• **THE DATA**:
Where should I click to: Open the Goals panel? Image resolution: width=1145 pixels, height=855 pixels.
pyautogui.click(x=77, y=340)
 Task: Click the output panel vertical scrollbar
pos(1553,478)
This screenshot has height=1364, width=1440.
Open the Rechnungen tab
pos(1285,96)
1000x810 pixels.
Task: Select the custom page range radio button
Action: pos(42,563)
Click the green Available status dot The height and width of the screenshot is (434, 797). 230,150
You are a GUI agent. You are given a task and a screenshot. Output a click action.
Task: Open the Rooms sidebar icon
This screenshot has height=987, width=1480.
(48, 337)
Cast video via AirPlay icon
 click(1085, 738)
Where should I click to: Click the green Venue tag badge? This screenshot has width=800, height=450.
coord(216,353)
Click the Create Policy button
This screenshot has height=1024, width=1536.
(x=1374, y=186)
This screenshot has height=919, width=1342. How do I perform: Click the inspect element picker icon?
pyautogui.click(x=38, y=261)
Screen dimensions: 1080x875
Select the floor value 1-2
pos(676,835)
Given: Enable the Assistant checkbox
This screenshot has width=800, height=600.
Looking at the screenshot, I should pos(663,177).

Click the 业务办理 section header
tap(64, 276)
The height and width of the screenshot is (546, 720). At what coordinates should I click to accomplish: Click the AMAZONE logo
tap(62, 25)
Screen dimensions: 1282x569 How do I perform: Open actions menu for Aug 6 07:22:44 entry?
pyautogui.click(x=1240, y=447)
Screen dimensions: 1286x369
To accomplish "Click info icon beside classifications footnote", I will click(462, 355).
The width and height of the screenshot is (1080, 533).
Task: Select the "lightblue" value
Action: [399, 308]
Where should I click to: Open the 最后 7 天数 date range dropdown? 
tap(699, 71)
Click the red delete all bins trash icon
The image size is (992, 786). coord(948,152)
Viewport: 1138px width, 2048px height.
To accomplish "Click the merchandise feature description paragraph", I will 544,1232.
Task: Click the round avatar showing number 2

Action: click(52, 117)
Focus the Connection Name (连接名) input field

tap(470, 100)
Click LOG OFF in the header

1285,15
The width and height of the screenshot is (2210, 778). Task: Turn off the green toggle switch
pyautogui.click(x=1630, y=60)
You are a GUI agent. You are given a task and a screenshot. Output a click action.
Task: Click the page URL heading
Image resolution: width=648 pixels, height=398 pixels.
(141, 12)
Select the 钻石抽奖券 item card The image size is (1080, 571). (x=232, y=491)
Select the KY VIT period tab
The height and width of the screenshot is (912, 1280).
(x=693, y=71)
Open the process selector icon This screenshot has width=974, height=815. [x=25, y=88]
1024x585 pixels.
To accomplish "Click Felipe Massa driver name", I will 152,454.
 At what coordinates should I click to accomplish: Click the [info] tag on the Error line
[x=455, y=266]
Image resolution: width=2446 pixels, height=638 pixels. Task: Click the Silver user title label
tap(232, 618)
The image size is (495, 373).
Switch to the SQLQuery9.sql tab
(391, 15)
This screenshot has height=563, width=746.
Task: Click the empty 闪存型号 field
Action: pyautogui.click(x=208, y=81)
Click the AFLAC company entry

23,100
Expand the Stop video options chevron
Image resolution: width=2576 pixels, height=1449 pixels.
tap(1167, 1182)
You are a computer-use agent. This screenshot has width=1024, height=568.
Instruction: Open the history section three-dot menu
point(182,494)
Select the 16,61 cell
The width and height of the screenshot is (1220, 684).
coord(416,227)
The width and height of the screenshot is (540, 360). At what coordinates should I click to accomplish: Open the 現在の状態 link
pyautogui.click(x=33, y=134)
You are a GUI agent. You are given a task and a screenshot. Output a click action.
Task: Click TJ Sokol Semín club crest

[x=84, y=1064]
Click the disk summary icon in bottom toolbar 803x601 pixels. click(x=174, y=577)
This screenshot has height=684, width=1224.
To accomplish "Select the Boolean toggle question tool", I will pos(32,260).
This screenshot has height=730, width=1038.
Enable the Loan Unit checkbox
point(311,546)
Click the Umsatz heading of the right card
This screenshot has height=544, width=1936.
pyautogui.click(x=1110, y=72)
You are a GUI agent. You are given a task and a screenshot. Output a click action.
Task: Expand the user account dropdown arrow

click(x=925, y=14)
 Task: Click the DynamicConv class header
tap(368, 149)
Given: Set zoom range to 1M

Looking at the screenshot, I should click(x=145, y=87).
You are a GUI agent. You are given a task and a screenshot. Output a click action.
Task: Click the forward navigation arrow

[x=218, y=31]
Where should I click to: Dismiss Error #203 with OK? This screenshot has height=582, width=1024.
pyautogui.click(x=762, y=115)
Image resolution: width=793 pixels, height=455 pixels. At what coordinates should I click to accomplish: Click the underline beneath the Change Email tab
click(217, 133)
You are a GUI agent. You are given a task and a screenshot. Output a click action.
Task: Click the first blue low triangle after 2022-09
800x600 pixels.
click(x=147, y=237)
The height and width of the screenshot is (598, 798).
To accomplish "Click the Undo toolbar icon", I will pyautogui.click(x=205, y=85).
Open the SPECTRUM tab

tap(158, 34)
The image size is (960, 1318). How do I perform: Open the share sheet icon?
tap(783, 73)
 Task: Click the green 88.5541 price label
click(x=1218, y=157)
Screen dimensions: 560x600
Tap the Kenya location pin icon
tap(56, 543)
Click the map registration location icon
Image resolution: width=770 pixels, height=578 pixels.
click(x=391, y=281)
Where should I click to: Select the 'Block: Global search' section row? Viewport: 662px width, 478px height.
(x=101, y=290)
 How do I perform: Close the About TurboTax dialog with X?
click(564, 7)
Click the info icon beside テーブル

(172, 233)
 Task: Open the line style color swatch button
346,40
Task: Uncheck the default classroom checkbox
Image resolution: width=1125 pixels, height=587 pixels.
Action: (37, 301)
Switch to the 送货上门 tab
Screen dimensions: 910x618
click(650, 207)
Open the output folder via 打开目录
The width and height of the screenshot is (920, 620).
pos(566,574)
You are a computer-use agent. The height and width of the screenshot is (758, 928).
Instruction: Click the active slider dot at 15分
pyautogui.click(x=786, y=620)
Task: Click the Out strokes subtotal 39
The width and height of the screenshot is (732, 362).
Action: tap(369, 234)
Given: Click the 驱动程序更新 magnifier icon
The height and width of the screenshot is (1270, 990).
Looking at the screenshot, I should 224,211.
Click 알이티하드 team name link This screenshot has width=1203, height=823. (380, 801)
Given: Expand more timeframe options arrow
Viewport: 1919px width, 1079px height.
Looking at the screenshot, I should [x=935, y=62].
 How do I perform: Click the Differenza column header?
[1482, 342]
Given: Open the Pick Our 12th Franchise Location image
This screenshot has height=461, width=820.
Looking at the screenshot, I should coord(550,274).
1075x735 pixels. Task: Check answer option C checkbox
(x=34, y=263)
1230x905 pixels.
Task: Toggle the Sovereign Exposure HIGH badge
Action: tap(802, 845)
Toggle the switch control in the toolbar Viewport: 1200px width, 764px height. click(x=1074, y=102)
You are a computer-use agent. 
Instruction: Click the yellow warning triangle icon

• **TASK**: Output the data in full, precisely as it appears above.

• **EXERCISE ANSWER**:
Where should I click to: Open the Goals panel? Image resolution: width=1145 pixels, height=855 pixels.
pyautogui.click(x=77, y=340)
 Task: Click the output panel vertical scrollbar
pos(1553,478)
This screenshot has height=1364, width=1440.
Open the Rechnungen tab
pos(1285,96)
1000x810 pixels.
Task: Select the custom page range radio button
Action: pos(42,563)
Click the green Available status dot The height and width of the screenshot is (434, 797). 230,150
You are a GUI agent. You are given a task and a screenshot. Output a click action.
Task: Open the Rooms sidebar icon
This screenshot has height=987, width=1480.
(48, 337)
Cast video via AirPlay icon
 click(1085, 738)
Where should I click to: Click the green Venue tag badge? This screenshot has width=800, height=450.
coord(216,353)
Click the Create Policy button
This screenshot has height=1024, width=1536.
(x=1374, y=186)
This screenshot has height=919, width=1342. How do I perform: Click the inspect element picker icon?
pyautogui.click(x=38, y=261)
Screen dimensions: 1080x875
Select the floor value 1-2
pos(676,835)
Given: Enable the Assistant checkbox
This screenshot has width=800, height=600.
Looking at the screenshot, I should pos(663,177).

Click the 业务办理 section header
tap(64, 276)
The height and width of the screenshot is (546, 720). At what coordinates should I click to accomplish: Click the AMAZONE logo
tap(62, 25)
Screen dimensions: 1282x569 How do I perform: Open actions menu for Aug 6 07:22:44 entry?
pyautogui.click(x=1240, y=447)
Screen dimensions: 1286x369
To accomplish "Click info icon beside classifications footnote", I will click(462, 355).
The width and height of the screenshot is (1080, 533).
Task: Select the "lightblue" value
Action: [399, 308]
Where should I click to: Open the 最后 7 天数 date range dropdown? 
tap(699, 71)
Click the red delete all bins trash icon
The image size is (992, 786). coord(948,152)
Viewport: 1138px width, 2048px height.
To accomplish "Click the merchandise feature description paragraph", I will 544,1232.
Task: Click the round avatar showing number 2

Action: click(52, 117)
Focus the Connection Name (连接名) input field

tap(470, 100)
Click LOG OFF in the header

1285,15
The width and height of the screenshot is (2210, 778). Task: Turn off the green toggle switch
pyautogui.click(x=1630, y=60)
You are a GUI agent. You are given a task and a screenshot. Output a click action.
Task: Click the page URL heading
Image resolution: width=648 pixels, height=398 pixels.
(141, 12)
Select the 钻石抽奖券 item card The image size is (1080, 571). (x=232, y=491)
Select the KY VIT period tab
The height and width of the screenshot is (912, 1280).
(x=693, y=71)
Open the process selector icon This screenshot has width=974, height=815. [x=25, y=88]
1024x585 pixels.
To accomplish "Click Felipe Massa driver name", I will 152,454.
 At what coordinates should I click to accomplish: Click the [info] tag on the Error line
[x=455, y=266]
Image resolution: width=2446 pixels, height=638 pixels. Task: Click the Silver user title label
tap(232, 618)
The image size is (495, 373).
Switch to the SQLQuery9.sql tab
(391, 15)
This screenshot has height=563, width=746.
Task: Click the empty 闪存型号 field
Action: pyautogui.click(x=208, y=81)
Click the AFLAC company entry

23,100
Expand the Stop video options chevron
Image resolution: width=2576 pixels, height=1449 pixels.
tap(1167, 1182)
You are a computer-use agent. This screenshot has width=1024, height=568.
Instruction: Open the history section three-dot menu
point(182,494)
Select the 16,61 cell
The width and height of the screenshot is (1220, 684).
coord(416,227)
The width and height of the screenshot is (540, 360). At what coordinates should I click to accomplish: Open the 現在の状態 link
pyautogui.click(x=33, y=134)
You are a GUI agent. You are given a task and a screenshot. Output a click action.
Task: Click TJ Sokol Semín club crest

[x=84, y=1064]
Click the disk summary icon in bottom toolbar 803x601 pixels. click(x=174, y=577)
This screenshot has height=684, width=1224.
To accomplish "Select the Boolean toggle question tool", I will pos(32,260).
This screenshot has height=730, width=1038.
Enable the Loan Unit checkbox
point(311,546)
Click the Umsatz heading of the right card
This screenshot has height=544, width=1936.
pyautogui.click(x=1110, y=72)
You are a GUI agent. You are given a task and a screenshot. Output a click action.
Task: Expand the user account dropdown arrow

click(x=925, y=14)
 Task: Click the DynamicConv class header
tap(368, 149)
Given: Set zoom range to 1M

Looking at the screenshot, I should click(x=145, y=87).
You are a GUI agent. You are given a task and a screenshot. Output a click action.
Task: Click the forward navigation arrow

[x=218, y=31]
Where should I click to: Dismiss Error #203 with OK? This screenshot has height=582, width=1024.
pyautogui.click(x=762, y=115)
Image resolution: width=793 pixels, height=455 pixels. At what coordinates should I click to accomplish: Click the underline beneath the Change Email tab
click(217, 133)
You are a GUI agent. You are given a task and a screenshot. Output a click action.
Task: Click the first blue low triangle after 2022-09
800x600 pixels.
click(x=147, y=237)
The height and width of the screenshot is (598, 798).
To accomplish "Click the Undo toolbar icon", I will pyautogui.click(x=205, y=85).
Open the SPECTRUM tab

tap(158, 34)
The image size is (960, 1318). How do I perform: Open the share sheet icon?
tap(783, 73)
 Task: Click the green 88.5541 price label
click(x=1218, y=157)
Screen dimensions: 560x600
Tap the Kenya location pin icon
tap(56, 543)
Click the map registration location icon
Image resolution: width=770 pixels, height=578 pixels.
click(x=391, y=281)
Where should I click to: Select the 'Block: Global search' section row? Viewport: 662px width, 478px height.
(x=101, y=290)
 How do I perform: Close the About TurboTax dialog with X?
click(564, 7)
Click the info icon beside テーブル

(172, 233)
 Task: Open the line style color swatch button
346,40
Task: Uncheck the default classroom checkbox
Image resolution: width=1125 pixels, height=587 pixels.
Action: (37, 301)
Switch to the 送货上门 tab
Screen dimensions: 910x618
click(650, 207)
Open the output folder via 打开目录
The width and height of the screenshot is (920, 620).
pos(566,574)
You are a computer-use agent. The height and width of the screenshot is (758, 928).
Instruction: Click the active slider dot at 15分
pyautogui.click(x=786, y=620)
Task: Click the Out strokes subtotal 39
The width and height of the screenshot is (732, 362).
Action: tap(369, 234)
Given: Click the 驱动程序更新 magnifier icon
The height and width of the screenshot is (1270, 990).
Looking at the screenshot, I should 224,211.
Click 알이티하드 team name link This screenshot has width=1203, height=823. (380, 801)
Given: Expand more timeframe options arrow
Viewport: 1919px width, 1079px height.
Looking at the screenshot, I should [x=935, y=62].
 How do I perform: Click the Differenza column header?
[1482, 342]
Given: Open the Pick Our 12th Franchise Location image
This screenshot has height=461, width=820.
Looking at the screenshot, I should coord(550,274).
1075x735 pixels. Task: Check answer option C checkbox
(x=34, y=263)
1230x905 pixels.
Task: Toggle the Sovereign Exposure HIGH badge
Action: tap(802, 845)
Toggle the switch control in the toolbar Viewport: 1200px width, 764px height. click(x=1074, y=102)
You are a computer-use agent. 
Instruction: Click the yellow warning triangle icon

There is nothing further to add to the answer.